Feds: Oil is lowering Gulf oxygen but not creating ‘dead zones’
Microbes eating subsurface oil in the Gulf of Mexico are reducing dissolved oxygen levels, but not enough to create new “dead zones” devoid of marine life, according to a federal report Tuesday.
The National Oceanic and Atmospheric Administration (NOAA) and two other agencies reported “dissolved oxygen levels have dropped by about 20 percent from their long-term average in the Gulf of Mexico in areas where federal and independent scientists previously reported the presence of subsurface oil.”
“Scientists from agencies involved in the report attribute the lower dissolved oxygen levels to microbes using oxygen to consume the oil from the BP Deepwater Horizon oil spill,” states a summary of the report released by NOAA, the Environmental Protection Agency and the White House Office of Science and Technology Policy.

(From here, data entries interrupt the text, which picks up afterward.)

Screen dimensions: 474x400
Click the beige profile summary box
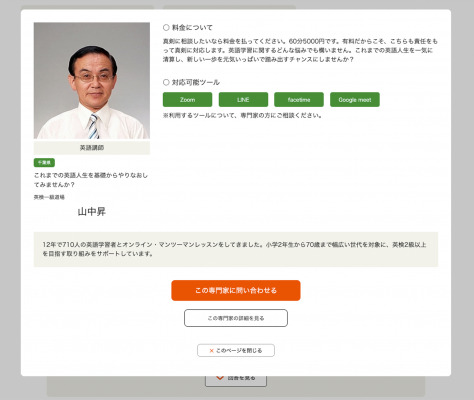click(x=236, y=249)
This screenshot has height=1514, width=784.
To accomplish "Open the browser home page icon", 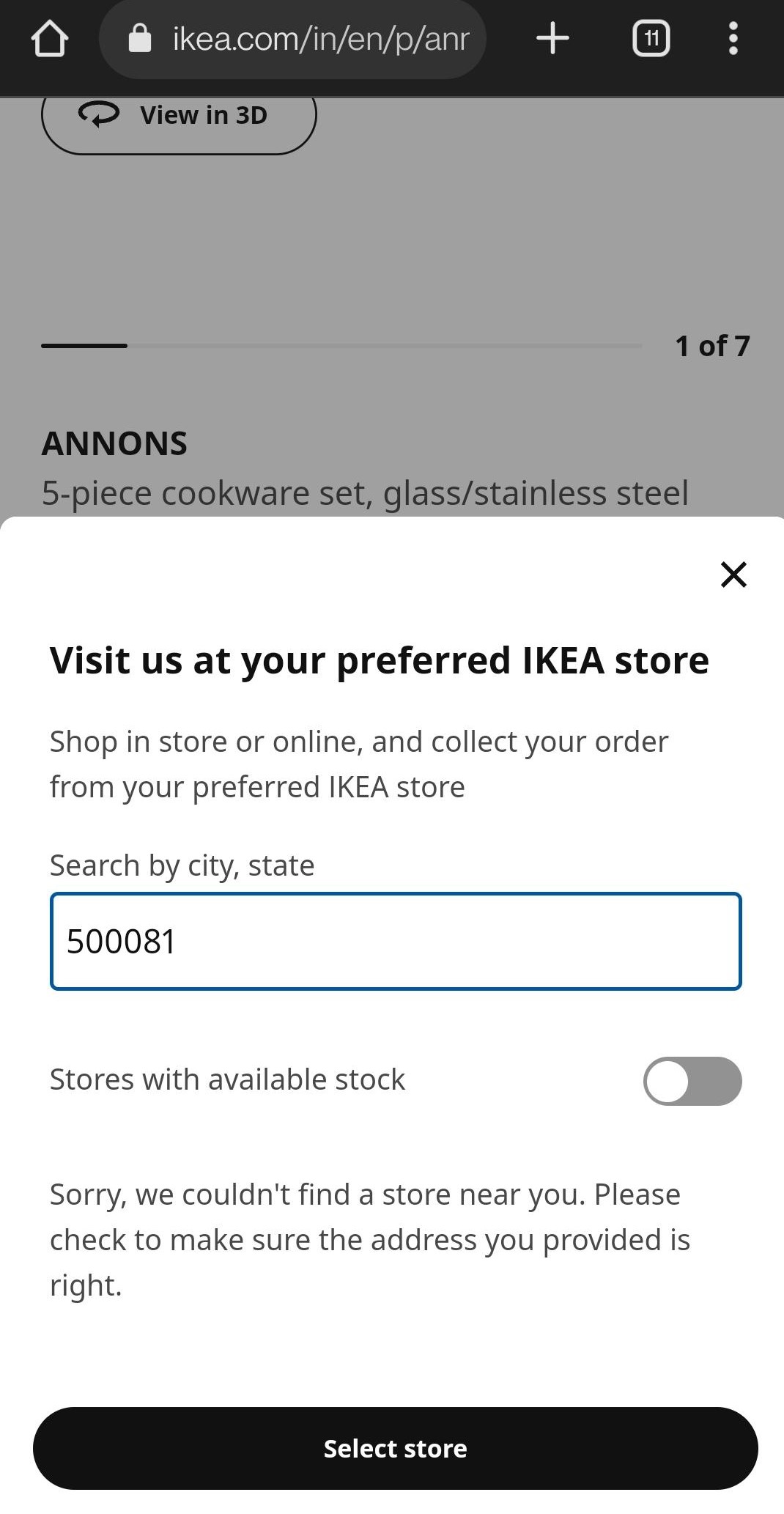I will click(49, 38).
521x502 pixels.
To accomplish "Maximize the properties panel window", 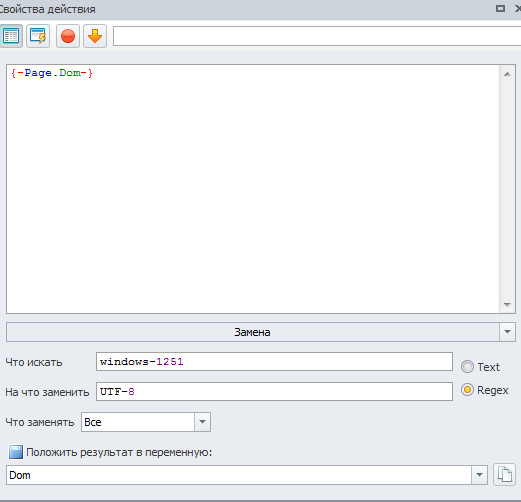I will pos(500,9).
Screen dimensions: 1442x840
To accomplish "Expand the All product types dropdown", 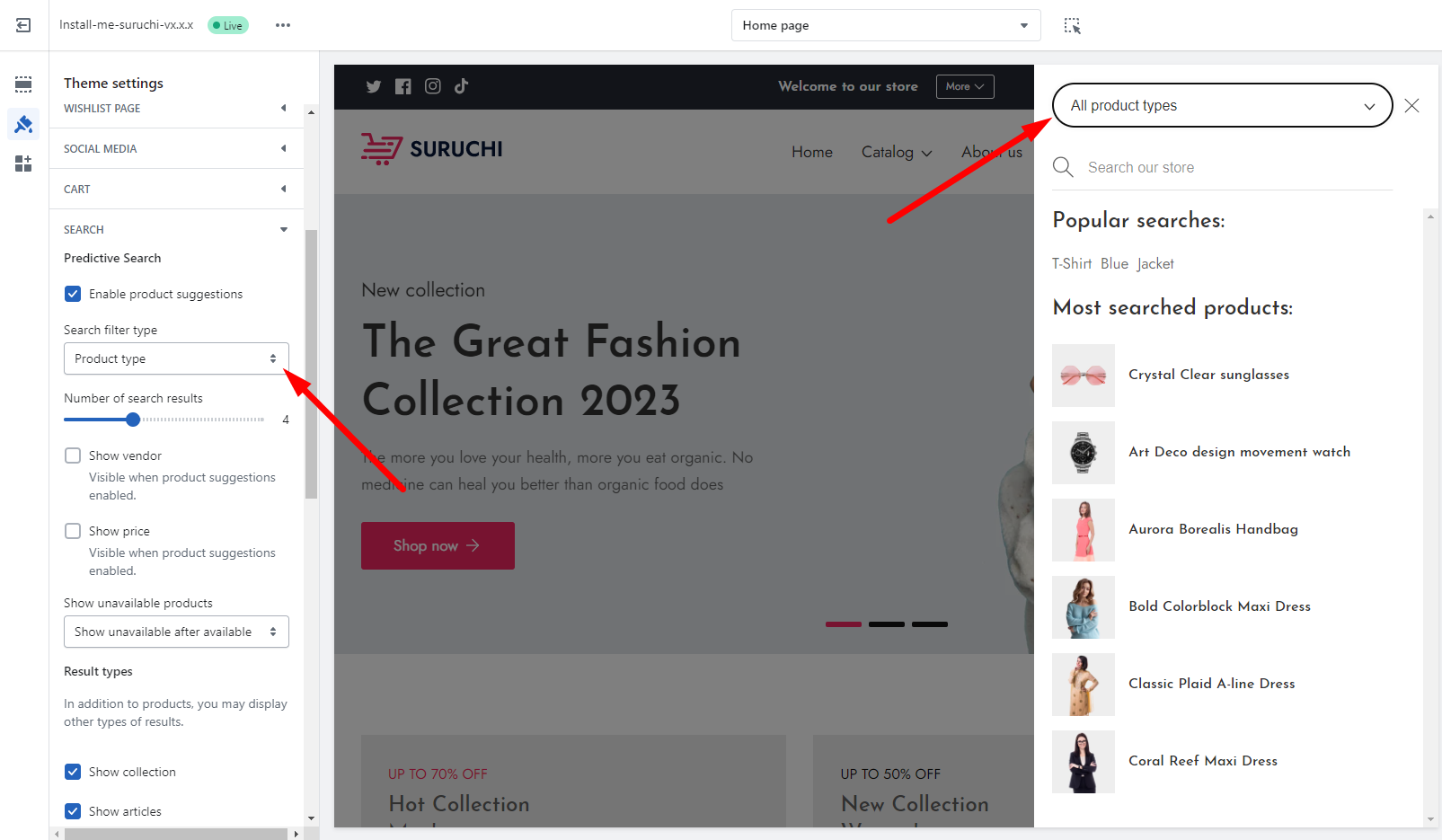I will pos(1221,106).
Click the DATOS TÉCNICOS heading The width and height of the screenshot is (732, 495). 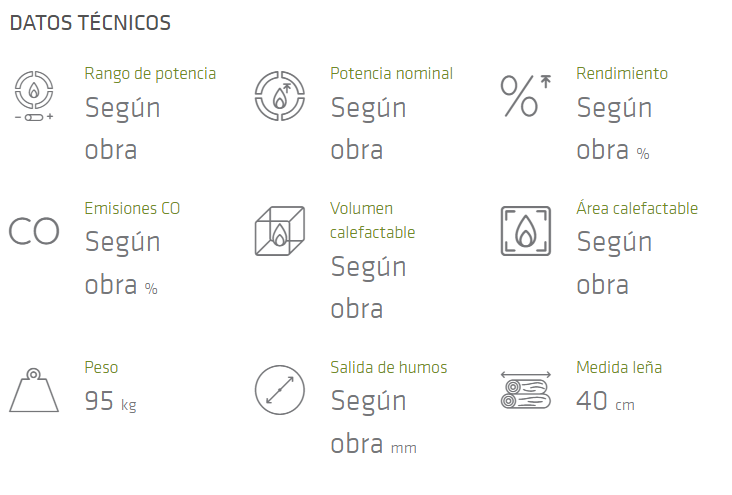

The dissolved oxygen levels measured within 60 miles of the ruptured well have stabilized above levels that would create oxygen-starved dead zones that cannot support most life, the agencies said.
“All the scientists working in the Gulf have been carefully watching dissolved oxygen levels because excess carbon in the system might lead to a dead zone. While we saw a decrease in oxygen, we are not seeing a continued downward trend over time,” said Steve Murawski, NOAA’s chief scientist for fisheries, in a prepared statement.
“None of the dissolved oxygen readings have approached the levels associated with a dead zone, and as the oil continues to diffuse and degrade, hypoxia becomes less of a threat,” he added.
Dead zones form each summer at shallower Gulf depths, the result of agricultural runoff that comes down the Mississippi River and other factors, but not in the several thousand feet of water where the agencies measured the oxygen levels linked to the subsurface oil.